### Stored records
Start of Block

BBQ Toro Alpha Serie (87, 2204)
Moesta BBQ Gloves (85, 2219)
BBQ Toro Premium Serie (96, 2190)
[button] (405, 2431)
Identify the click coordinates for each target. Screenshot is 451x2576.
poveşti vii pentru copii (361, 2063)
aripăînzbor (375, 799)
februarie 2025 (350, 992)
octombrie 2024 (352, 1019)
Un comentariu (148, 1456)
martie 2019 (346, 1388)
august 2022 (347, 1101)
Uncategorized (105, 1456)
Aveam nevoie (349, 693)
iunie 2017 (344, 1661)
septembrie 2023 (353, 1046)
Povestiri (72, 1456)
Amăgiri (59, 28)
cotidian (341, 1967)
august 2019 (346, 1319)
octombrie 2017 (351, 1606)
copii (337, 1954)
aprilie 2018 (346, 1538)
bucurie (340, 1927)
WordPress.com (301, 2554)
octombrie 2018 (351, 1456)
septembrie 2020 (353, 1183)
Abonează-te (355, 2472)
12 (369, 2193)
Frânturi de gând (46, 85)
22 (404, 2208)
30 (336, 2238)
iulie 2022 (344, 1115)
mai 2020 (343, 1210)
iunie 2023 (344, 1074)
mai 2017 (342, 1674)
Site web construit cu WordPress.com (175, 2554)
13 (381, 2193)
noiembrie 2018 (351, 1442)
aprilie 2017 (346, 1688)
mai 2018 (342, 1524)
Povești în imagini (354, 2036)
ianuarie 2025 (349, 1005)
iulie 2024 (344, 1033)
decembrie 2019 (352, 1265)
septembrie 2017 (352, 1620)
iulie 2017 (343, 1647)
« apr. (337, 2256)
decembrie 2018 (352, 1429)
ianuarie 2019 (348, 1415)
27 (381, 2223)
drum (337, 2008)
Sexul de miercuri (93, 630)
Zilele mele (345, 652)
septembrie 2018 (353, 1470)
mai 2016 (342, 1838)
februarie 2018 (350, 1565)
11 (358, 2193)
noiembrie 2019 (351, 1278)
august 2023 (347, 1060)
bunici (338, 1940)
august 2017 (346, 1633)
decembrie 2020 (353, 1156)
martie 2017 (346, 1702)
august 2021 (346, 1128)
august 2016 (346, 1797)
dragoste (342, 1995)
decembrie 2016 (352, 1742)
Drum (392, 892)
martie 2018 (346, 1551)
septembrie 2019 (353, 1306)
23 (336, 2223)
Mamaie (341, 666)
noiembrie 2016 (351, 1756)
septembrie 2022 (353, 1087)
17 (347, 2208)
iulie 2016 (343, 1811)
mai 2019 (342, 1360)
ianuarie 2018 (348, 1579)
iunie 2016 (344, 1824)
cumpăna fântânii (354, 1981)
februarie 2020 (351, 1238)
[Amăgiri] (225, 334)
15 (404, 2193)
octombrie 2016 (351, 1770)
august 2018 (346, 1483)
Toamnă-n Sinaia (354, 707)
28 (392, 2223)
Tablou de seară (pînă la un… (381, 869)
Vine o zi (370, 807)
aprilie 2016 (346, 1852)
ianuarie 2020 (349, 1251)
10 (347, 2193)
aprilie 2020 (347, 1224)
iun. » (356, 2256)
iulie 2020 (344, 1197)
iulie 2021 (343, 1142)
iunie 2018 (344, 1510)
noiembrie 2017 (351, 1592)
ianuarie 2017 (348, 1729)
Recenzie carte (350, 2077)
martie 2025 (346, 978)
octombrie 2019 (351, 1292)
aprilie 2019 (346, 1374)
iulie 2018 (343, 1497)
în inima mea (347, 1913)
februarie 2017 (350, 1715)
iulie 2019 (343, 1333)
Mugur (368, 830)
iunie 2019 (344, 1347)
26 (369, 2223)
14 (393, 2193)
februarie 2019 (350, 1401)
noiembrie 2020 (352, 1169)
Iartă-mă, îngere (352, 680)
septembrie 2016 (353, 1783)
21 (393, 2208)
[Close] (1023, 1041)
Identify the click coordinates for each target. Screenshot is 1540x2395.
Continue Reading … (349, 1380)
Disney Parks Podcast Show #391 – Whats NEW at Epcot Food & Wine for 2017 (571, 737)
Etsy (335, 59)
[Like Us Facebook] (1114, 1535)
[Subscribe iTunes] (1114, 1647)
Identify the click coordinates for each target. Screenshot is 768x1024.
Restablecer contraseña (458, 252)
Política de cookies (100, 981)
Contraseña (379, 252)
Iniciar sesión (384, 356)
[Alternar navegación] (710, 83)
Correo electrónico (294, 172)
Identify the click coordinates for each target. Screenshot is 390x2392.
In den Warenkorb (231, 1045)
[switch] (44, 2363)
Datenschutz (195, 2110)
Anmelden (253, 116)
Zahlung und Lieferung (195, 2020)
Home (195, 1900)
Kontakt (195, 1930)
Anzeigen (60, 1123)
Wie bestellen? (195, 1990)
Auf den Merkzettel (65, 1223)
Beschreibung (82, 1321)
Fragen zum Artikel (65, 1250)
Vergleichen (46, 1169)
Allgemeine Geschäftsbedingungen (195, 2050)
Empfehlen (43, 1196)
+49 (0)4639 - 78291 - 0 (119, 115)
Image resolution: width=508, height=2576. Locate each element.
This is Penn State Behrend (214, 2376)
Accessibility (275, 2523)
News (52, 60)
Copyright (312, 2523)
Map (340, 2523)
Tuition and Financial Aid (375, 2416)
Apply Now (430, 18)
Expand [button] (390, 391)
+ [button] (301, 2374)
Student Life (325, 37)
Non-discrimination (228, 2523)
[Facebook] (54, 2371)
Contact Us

End of Block

### Brief
If a line above holds the word "each", copy it.

### Exercise output
Identify the click coordinates for each target. Screenshot is 451x2576.
Identify the click coordinates for each target. Screenshot is 1540x2395.
Identify the click coordinates for each target. Screenshot is 768x1024.
Identify the click coordinates for each target. Screenshot is 390x2392.
Image resolution: width=508, height=2576. Locate each element.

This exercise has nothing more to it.